Empirical Applications
Empirical evidence from academic publishing (Butler 2003; Fire and Guestrin 2019; Smaldino and McElreath 2016), university rankings (Espeland and Sauder 2007), and healthcare systems (Bevan and Hood 2006) consistently supports the distorting effects of metric-based evaluation.
Recent work on citation gaming and the HCR list itself (Baccini, De Nicolao, and Petrovich 2019; Klein and Kranke 2023; Adler, Ewing, and Taylor 2008) confirms that once these indicators become goals, their meaning shifts.

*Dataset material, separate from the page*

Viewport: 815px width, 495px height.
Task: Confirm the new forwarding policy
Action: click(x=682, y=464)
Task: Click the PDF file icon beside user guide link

- Butler demonstrated that Australia’s metric-based funding policies led to increased publication counts but decreased citation impact (Butler 2003).
- Espeland and Sauder studied U.S. law school rankings and documented how metrics reshaped institutional priorities (Espeland and Sauder 2007).

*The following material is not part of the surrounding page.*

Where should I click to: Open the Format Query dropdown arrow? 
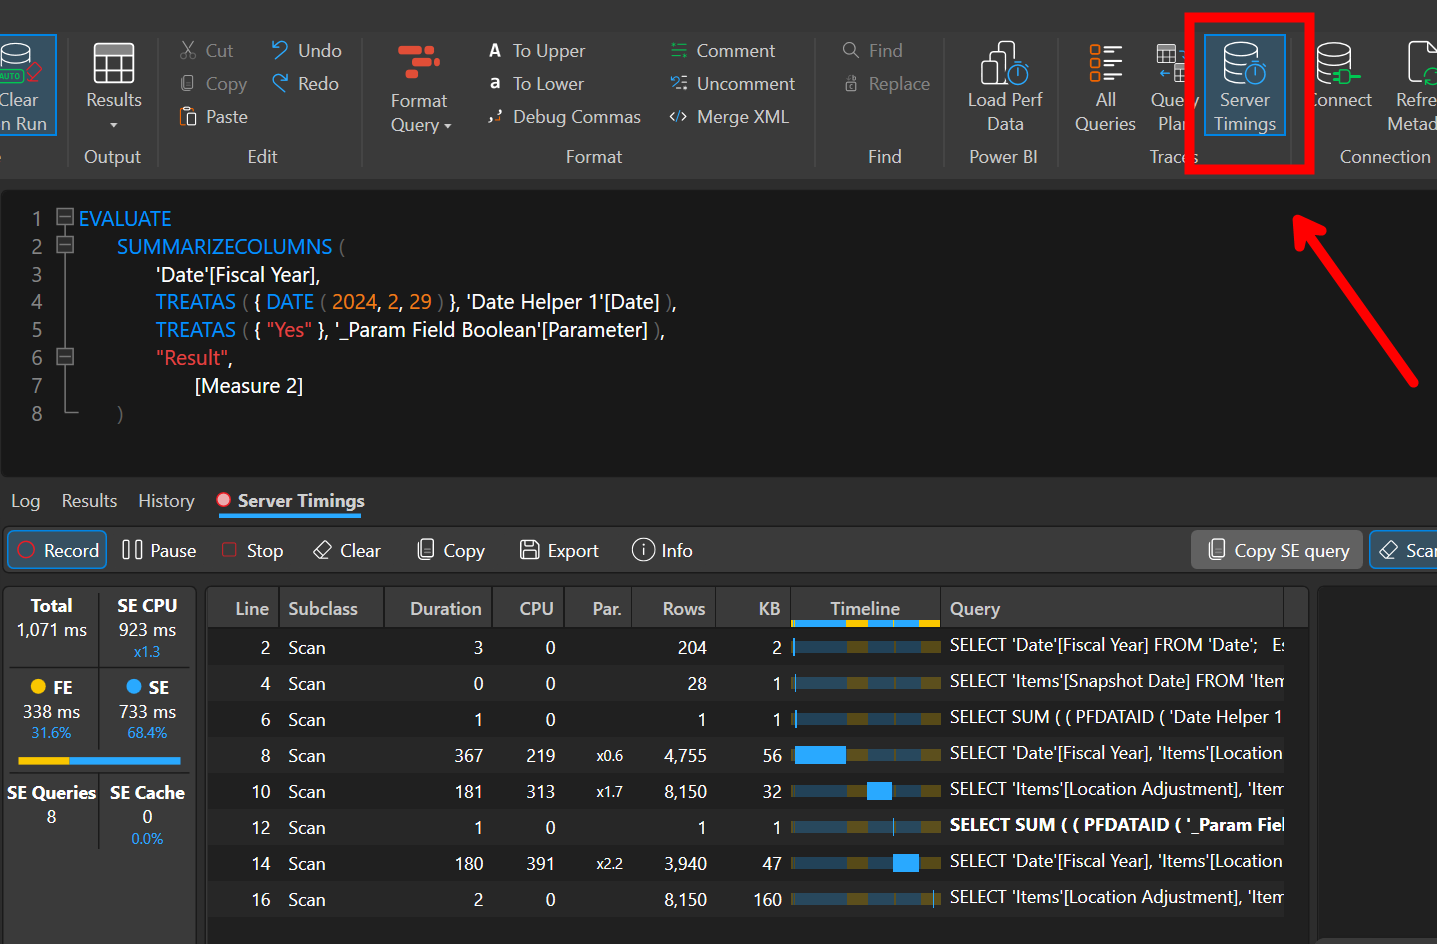point(447,126)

- Bevan and Hood explored gaming of health service targets in the UK NHS (Bevan and Hood 2006).
- Fire and Guestrin analyzed large-scale bibliometric data and found evidence that academic publishing behavior increasingly reflects metric optimization rather than research quality (Fire and Guestrin 2019).
- Smaldino and McElreath used simulations to show how metric-driven incentives can favor poor scientific practices (Smaldino and McElreath 2016).
- Baccini et al. documented how Italian academics changed their citation patterns in response to metric-based promotion rules (Baccini, De Nicolao, and Petrovich 2019).
- Klein and Kranke examined transparency concerns in the HCR list, noting evidence of gaming and Clarivate’s exclusion of some researchers suspected of unethical citation behavior (Klein and Kranke 2023).
- Adler et al. from the International Mathematical Union emphasized the limitations of citation metrics in mathematics and warned of perverse incentives created by evaluation systems (Adler, Ewing, and Taylor 2008).
Expected Contributions
- Provide insights into how the HCR list influences academic behavior and institutional strategies.
- Highlight the transformation of bibliometric indicators from passive measures to active targets in line with Goodhart’s Law.
- Offer recommendations for developing more robust and less gameable metrics for assessing scholarly impact.
- Lay the groundwork for cross-disciplinary comparisons by developing a methodological template that can be applied to other academic fields.
Conclusion
By critically examining the HCR list in Mathematics, this study aims to shed light on the broader implications of metric-driven evaluations in academia. Understanding the behavioral responses to such metrics is crucial for developing fair and effective assessment tools that truly reflect scholarly contributions. This framework also has potential applications beyond Mathematics, offering insights for other disciplines—including Economics and the natural sciences—facing similar pressures from metric-based evaluations.